- Samur Emirates 1460
- Official languages: Lezgian languages
- Ethnic groups: Lezgins
- Religion: Sunni Islam
- Government: Emirate
- • Emir: Ilchi Ahmad Bahadur
- Establishment: Gained independance from Lakzan
- • Established: 1460
- • Disestablished: 1538
| Preceded by | Succeeded by |
| / Lakzan | Akhtypara / ; Altypara / ; Miskindzha / ; Matsar / |
- Today part of: Dagestan

= Samur Emirate =

15th century Lezgin Emirate

Samur Emirate also known as the Emirate of Ilchi Ahmad or Ilchi Ahmad Emirates was a late Lezgin medieval political entity in the Samur River region of southern Dagestan. It was established during the reign of Khalilullah I of Shirvanshahs, and was ruled by Emir Ilchi Ahmad Bahadur. The emirate was under the protection of the Shirvanshahs and ruled the lands of the modern Akhty District, Dokuzparinsky District, and Kurakhsky Districts

The centre of the Emirate was located in the fortress of Ilkhir, in the Samur region following the death of Ilchi Ahmad his son Muhammad Bek inherited control of the Akhty and Miskindzha territories after Muhammad Beks death, the lands were divided amongst his sons leading to the emergence of the Akhty Bekdom, Miskindzha Bekdom, and other principalities. the fall and collapse of the Emirate is connected with the fall of Shirvanshah Derbendi dynasty in 1538.

== History ==
The origins of the Emirate were connected with the political struggles of the Kaitag Utsmiate during the late 14th and early 15th centuries. A dispute between the brothers over the Kaitag succession resulted in Ilchi-Ahmad leaving Kaitag and taking refuge in Shirvan.

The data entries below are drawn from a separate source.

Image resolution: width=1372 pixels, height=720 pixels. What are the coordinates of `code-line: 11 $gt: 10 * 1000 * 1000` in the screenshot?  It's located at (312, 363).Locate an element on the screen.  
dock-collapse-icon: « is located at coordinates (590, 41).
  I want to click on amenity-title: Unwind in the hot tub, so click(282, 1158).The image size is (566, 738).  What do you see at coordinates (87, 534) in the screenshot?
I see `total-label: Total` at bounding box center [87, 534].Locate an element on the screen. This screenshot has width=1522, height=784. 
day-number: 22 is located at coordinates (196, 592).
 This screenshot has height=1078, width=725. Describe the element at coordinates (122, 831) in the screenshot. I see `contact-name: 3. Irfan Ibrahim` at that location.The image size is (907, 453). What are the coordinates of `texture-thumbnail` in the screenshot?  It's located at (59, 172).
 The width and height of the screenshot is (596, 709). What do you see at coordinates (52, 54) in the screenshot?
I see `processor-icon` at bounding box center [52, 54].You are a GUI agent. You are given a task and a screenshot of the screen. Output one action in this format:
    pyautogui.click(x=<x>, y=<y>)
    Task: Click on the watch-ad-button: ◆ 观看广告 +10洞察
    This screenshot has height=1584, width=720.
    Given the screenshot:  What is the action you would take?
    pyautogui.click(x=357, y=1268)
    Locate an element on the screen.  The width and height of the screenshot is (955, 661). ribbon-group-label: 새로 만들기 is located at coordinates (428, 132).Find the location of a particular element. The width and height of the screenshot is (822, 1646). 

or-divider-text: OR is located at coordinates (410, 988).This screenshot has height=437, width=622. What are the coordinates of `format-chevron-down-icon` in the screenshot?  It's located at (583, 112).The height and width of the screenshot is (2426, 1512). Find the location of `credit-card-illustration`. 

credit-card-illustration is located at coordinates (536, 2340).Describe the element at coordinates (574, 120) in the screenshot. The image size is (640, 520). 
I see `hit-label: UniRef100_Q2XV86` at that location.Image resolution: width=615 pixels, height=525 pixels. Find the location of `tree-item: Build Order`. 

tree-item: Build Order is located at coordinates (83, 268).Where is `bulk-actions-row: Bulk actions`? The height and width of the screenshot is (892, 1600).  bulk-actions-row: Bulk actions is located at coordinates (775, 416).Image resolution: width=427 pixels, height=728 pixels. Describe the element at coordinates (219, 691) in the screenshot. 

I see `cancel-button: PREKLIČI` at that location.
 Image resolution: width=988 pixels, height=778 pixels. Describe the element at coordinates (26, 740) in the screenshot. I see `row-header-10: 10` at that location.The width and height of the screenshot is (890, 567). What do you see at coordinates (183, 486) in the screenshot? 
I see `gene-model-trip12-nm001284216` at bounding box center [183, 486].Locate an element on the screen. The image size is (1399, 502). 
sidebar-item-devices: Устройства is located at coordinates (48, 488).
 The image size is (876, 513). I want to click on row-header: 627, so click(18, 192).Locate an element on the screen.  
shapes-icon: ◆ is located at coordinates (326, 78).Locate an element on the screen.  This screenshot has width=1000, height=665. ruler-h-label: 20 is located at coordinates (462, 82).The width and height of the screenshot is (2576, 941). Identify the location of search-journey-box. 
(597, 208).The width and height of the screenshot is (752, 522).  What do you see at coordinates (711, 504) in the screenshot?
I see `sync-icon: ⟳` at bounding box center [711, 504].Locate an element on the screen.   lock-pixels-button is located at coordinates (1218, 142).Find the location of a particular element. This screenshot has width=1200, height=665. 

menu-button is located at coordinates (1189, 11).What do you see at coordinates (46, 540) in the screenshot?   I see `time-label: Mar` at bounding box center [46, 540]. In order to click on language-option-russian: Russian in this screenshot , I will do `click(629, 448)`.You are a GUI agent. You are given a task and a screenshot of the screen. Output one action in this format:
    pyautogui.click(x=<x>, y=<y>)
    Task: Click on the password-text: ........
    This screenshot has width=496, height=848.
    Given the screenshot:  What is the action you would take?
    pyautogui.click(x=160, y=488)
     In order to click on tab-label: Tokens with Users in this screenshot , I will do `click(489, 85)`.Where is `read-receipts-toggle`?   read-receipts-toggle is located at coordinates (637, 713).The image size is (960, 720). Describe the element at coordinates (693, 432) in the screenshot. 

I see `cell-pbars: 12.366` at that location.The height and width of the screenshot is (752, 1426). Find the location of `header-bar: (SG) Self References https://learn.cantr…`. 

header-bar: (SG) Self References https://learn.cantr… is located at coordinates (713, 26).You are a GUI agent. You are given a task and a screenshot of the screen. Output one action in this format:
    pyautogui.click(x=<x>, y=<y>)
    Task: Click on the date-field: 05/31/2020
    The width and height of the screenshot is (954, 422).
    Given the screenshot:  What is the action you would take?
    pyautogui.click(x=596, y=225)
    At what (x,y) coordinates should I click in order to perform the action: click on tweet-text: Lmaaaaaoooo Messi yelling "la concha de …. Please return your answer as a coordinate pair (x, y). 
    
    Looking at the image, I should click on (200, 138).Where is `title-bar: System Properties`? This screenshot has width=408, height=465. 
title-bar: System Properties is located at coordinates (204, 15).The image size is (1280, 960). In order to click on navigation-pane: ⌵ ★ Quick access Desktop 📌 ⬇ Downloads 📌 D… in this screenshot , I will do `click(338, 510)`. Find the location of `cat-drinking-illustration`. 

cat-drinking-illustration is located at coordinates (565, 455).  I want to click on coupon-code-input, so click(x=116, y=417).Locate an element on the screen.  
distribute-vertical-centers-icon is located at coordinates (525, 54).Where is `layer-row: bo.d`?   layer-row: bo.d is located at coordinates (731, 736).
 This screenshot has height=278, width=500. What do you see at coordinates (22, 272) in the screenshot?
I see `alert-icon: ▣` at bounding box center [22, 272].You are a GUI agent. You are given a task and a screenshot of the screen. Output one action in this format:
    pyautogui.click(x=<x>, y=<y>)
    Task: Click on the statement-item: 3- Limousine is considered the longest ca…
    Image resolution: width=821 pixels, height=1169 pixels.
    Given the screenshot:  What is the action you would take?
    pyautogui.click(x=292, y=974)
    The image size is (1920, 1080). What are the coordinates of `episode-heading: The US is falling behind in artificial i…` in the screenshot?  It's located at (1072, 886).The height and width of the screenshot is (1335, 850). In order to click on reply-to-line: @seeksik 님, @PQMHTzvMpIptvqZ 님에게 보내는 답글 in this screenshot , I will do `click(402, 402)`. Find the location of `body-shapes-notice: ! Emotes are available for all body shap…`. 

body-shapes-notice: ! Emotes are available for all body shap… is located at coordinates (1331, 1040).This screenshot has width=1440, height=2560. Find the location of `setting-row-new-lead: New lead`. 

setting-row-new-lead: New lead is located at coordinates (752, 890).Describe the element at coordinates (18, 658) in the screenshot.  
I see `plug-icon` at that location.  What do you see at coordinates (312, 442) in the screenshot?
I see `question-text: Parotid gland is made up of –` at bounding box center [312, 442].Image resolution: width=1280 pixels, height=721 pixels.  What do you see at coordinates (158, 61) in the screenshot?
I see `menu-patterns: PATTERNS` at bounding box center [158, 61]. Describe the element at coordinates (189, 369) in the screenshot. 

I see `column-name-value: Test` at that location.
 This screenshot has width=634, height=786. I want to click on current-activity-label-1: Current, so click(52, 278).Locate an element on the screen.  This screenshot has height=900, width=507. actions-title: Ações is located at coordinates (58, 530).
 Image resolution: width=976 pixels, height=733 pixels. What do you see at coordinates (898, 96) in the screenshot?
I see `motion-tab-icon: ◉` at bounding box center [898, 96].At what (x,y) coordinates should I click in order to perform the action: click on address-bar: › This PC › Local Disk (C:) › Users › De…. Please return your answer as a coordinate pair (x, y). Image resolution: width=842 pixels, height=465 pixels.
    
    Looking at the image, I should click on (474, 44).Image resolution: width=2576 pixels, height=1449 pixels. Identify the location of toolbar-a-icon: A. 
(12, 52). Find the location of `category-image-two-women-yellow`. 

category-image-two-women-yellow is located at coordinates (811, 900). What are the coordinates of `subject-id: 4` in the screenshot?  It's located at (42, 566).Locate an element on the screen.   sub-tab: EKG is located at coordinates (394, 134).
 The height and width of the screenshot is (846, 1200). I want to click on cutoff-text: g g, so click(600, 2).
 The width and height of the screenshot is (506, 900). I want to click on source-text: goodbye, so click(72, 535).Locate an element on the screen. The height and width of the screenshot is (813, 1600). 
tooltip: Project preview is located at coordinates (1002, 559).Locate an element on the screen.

According to the historical tradition preserved in Dagestani sources, Ilchi-Ahmad had distinguished himself during the campaigns of Timur and received the title Bahadur, meaning "hero" or "warrior". After his arrival in Shirvan, he entered the service of the Shirvanshahs. During the reign of Khalilullah I (1417–1462/1465), a territory in the Samur region was placed under Ilchi-Ahmad's authority, forming the basis of the Emirate. There is no certain date of the Emirates establishment but it was likely formed in the 1460s gaining independence from the collapsing Kingdom of Lakzan.

== Dissolution ==
The Emirate gradually ceased to exist following the division of its lands among the descendants of Ilchi Ahmad. The local Bekdoms that emerged from the former Emirate continued to exist independently later on.